- [EXERCISE DESCRIPTION]: Every record must be copied out exactly.
┌─ SOURCE MATERIAL
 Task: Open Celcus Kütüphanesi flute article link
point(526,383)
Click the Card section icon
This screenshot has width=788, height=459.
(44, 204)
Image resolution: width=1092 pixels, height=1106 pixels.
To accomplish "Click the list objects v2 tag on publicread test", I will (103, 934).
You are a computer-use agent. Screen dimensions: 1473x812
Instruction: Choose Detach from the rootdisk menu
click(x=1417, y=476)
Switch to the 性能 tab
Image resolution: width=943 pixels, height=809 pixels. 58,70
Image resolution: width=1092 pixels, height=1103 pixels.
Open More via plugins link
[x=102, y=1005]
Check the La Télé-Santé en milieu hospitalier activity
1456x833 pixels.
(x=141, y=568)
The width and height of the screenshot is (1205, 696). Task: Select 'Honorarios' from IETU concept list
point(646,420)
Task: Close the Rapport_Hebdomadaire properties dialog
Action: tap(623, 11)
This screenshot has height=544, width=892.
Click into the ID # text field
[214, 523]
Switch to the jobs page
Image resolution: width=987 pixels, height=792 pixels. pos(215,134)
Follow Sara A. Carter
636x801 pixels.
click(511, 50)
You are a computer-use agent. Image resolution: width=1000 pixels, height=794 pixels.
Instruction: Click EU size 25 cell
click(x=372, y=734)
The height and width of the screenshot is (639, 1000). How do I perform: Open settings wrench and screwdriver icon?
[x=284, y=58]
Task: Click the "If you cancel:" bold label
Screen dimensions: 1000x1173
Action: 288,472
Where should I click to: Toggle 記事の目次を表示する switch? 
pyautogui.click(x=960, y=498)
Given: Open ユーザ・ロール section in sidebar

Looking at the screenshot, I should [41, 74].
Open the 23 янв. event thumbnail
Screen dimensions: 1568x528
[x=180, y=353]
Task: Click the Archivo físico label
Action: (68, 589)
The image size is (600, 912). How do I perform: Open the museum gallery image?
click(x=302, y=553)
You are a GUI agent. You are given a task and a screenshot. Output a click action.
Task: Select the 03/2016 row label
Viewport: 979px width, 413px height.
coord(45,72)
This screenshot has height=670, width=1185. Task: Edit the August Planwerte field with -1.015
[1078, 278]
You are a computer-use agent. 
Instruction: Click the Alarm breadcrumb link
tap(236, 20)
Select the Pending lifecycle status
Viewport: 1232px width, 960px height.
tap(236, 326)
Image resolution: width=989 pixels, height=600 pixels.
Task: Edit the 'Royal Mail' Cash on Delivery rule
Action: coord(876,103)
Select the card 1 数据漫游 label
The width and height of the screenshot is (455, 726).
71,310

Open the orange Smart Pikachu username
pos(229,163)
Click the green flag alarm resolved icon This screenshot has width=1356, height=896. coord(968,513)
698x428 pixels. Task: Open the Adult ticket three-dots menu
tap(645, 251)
└─
- [SOLUTION TO THIS EXERCISE]:
 Task: Open Celcus Kütüphanesi flute article link
point(526,383)
Click the Card section icon
This screenshot has width=788, height=459.
(44, 204)
Image resolution: width=1092 pixels, height=1106 pixels.
To accomplish "Click the list objects v2 tag on publicread test", I will (103, 934).
You are a computer-use agent. Screen dimensions: 1473x812
Instruction: Choose Detach from the rootdisk menu
click(x=1417, y=476)
Switch to the 性能 tab
Image resolution: width=943 pixels, height=809 pixels. 58,70
Image resolution: width=1092 pixels, height=1103 pixels.
Open More via plugins link
[x=102, y=1005]
Check the La Télé-Santé en milieu hospitalier activity
1456x833 pixels.
(x=141, y=568)
The width and height of the screenshot is (1205, 696). Task: Select 'Honorarios' from IETU concept list
point(646,420)
Task: Close the Rapport_Hebdomadaire properties dialog
Action: tap(623, 11)
This screenshot has height=544, width=892.
Click into the ID # text field
[214, 523]
Switch to the jobs page
Image resolution: width=987 pixels, height=792 pixels. pos(215,134)
Follow Sara A. Carter
636x801 pixels.
click(511, 50)
You are a computer-use agent. Image resolution: width=1000 pixels, height=794 pixels.
Instruction: Click EU size 25 cell
click(x=372, y=734)
The height and width of the screenshot is (639, 1000). How do I perform: Open settings wrench and screwdriver icon?
[x=284, y=58]
Task: Click the "If you cancel:" bold label
Screen dimensions: 1000x1173
Action: 288,472
Where should I click to: Toggle 記事の目次を表示する switch? 
pyautogui.click(x=960, y=498)
Given: Open ユーザ・ロール section in sidebar

Looking at the screenshot, I should [41, 74].
Open the 23 янв. event thumbnail
Screen dimensions: 1568x528
[x=180, y=353]
Task: Click the Archivo físico label
Action: (68, 589)
The image size is (600, 912). How do I perform: Open the museum gallery image?
click(x=302, y=553)
You are a GUI agent. You are given a task and a screenshot. Output a click action.
Task: Select the 03/2016 row label
Viewport: 979px width, 413px height.
coord(45,72)
This screenshot has height=670, width=1185. Task: Edit the August Planwerte field with -1.015
[1078, 278]
You are a computer-use agent. 
Instruction: Click the Alarm breadcrumb link
tap(236, 20)
Select the Pending lifecycle status
Viewport: 1232px width, 960px height.
tap(236, 326)
Image resolution: width=989 pixels, height=600 pixels.
Task: Edit the 'Royal Mail' Cash on Delivery rule
Action: coord(876,103)
Select the card 1 数据漫游 label
The width and height of the screenshot is (455, 726).
71,310

Open the orange Smart Pikachu username
pos(229,163)
Click the green flag alarm resolved icon This screenshot has width=1356, height=896. coord(968,513)
698x428 pixels. Task: Open the Adult ticket three-dots menu
tap(645, 251)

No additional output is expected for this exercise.